Aujourd’hui, j’aimerais vous parler des oeuvres de Jason de Caires Taylor.

    Jason deCaires Taylor entouré de ses sculptures avant qu'elles ne soient immergées.
Jason deCaires Taylor entouré de ses sculptures avant qu’elles ne soient immergées.

Cet artiste anglais réalise des sculptures qui sont ensuite immergées  dans ce qu’il appelle parfois des parcs à sculptures sous-marines (underwater sculpture park).
Il fonde le premier de ces parcs en 2006, dans les Antilles. Un parc que National Geographic répertorie parmi les 25 merveilles du monde actuel.
Sa dernière création, surnommée MUSA (Museo de Arte Subacuatico ou, en français, Musée d’Art Sous-marin ou Subaquatique), est un musée monumental regroupant plus de 500 de ses sculptures. Il se situe au large des côtés de Cancun au Mexique et le magazine Forbes le décrit comme l’une des destinations de voyages les plus uniques au monde.

Ces créations sont d’abord conçues sur la terre ferme, bien évidemment, puis elles sont placées sous l’eau afin de devenir de véritables sanctuaires de la vie marine.

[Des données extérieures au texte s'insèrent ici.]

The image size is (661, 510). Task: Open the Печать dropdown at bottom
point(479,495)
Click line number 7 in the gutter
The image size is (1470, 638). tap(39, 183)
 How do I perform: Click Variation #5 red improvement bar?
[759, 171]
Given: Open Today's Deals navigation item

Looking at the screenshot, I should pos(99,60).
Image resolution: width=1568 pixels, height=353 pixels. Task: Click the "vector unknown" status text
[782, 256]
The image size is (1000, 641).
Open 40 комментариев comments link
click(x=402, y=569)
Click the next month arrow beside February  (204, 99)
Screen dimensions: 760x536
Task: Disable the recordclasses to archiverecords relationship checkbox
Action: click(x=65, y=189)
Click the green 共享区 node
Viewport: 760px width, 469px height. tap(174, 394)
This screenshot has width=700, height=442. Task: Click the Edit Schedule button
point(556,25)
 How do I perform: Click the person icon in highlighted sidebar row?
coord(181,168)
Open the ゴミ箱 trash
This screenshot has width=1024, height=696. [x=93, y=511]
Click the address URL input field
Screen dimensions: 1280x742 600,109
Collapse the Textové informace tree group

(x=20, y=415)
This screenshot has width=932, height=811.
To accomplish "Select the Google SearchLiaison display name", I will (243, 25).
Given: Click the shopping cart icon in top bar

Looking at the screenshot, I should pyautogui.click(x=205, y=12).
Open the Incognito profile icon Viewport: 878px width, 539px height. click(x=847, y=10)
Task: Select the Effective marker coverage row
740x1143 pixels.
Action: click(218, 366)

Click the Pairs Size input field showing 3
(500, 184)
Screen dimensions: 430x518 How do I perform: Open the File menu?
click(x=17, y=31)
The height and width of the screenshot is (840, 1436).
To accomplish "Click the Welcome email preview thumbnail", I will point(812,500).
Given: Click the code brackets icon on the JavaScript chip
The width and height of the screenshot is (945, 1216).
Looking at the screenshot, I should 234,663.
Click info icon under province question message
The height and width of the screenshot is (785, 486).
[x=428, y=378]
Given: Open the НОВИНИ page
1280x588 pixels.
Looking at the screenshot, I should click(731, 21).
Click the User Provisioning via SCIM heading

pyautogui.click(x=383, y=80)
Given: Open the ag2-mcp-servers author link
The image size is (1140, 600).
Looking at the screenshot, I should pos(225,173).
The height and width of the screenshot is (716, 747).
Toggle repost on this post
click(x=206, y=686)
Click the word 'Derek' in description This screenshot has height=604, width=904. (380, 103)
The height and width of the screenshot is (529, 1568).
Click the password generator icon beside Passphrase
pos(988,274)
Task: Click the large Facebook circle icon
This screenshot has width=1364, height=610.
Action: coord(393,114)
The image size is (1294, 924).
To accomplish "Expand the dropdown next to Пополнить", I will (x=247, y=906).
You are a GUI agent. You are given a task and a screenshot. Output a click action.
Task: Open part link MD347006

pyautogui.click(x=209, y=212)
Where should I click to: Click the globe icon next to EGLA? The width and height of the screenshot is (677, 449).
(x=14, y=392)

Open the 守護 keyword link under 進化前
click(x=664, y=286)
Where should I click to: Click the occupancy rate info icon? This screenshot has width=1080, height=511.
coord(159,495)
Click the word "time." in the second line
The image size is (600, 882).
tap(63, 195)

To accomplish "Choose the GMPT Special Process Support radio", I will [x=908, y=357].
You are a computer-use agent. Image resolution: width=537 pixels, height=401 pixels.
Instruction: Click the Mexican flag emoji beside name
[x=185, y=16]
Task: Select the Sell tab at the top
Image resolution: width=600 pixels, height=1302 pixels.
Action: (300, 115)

Il faut dire que Taylor est non seulement un artiste (il est diplômé de l’Insitut des Arts de Londres, spécialité sculpture) mais il a également été instructeur de plongée sous-marine. Ce second métier lui a valu d’être primé pour ses photographies sous-marines.
C’est d’ailleurs essentiellement grâce à des photos sous-marines que nous pouvons découvrir ses sculptures immergées aujourd’hui.

Comme on peut le constater sur certaines de ses photographies, le corail, notamment, se développe avec plaisir sur ces statues.
Aussi, l’image est très belle ; elle nous montre une réconciliation symbolique entre l’homme et la mer ; entre l’homme et la nature. Ca n’est plus l’homme qui exploite la mer, ici, c’est la mer qui utilise l’homme, de façon naturelle, pour continuer à exister et à se développer.

The Silent Evolution Profondeur 8m, MUSA Collection, Cancun/Isla Mujeres, Mexico.
The Silent Evolution
Profondeur 8m,
MUSA Collection, Cancun/Isla Mujeres, Mexico.

La ronde de statues me semble particulièrement parlante et forte. En effet, n’oublions pas que l’eau a été notre première mère ; c’est dans l’eau que les premières formes de vies primitives de notre planète se sont développées. Immerger des statues de cette façon, c’est un peu revenir aux sources ; cette fois, c’est la mer – ou, plus exactement, tout son écosystème – qui peut se nourrir en « s’agrippant » à ces corps sculptés et y vivre.

Le travail de cet artiste est à la fois très poétique et très efficace. Et il a le mérite de marquer les esprits. De fait, n’est-il pas étrange, voire perturbant, de voir ces corps immergés dans l’eau ? L’image est marquante, troublante. Ces corps sont tellement différents les uns des autres, qu’on pourrait croire que l’artiste a statufié de véritable humains avant de les plonger dans l’eau.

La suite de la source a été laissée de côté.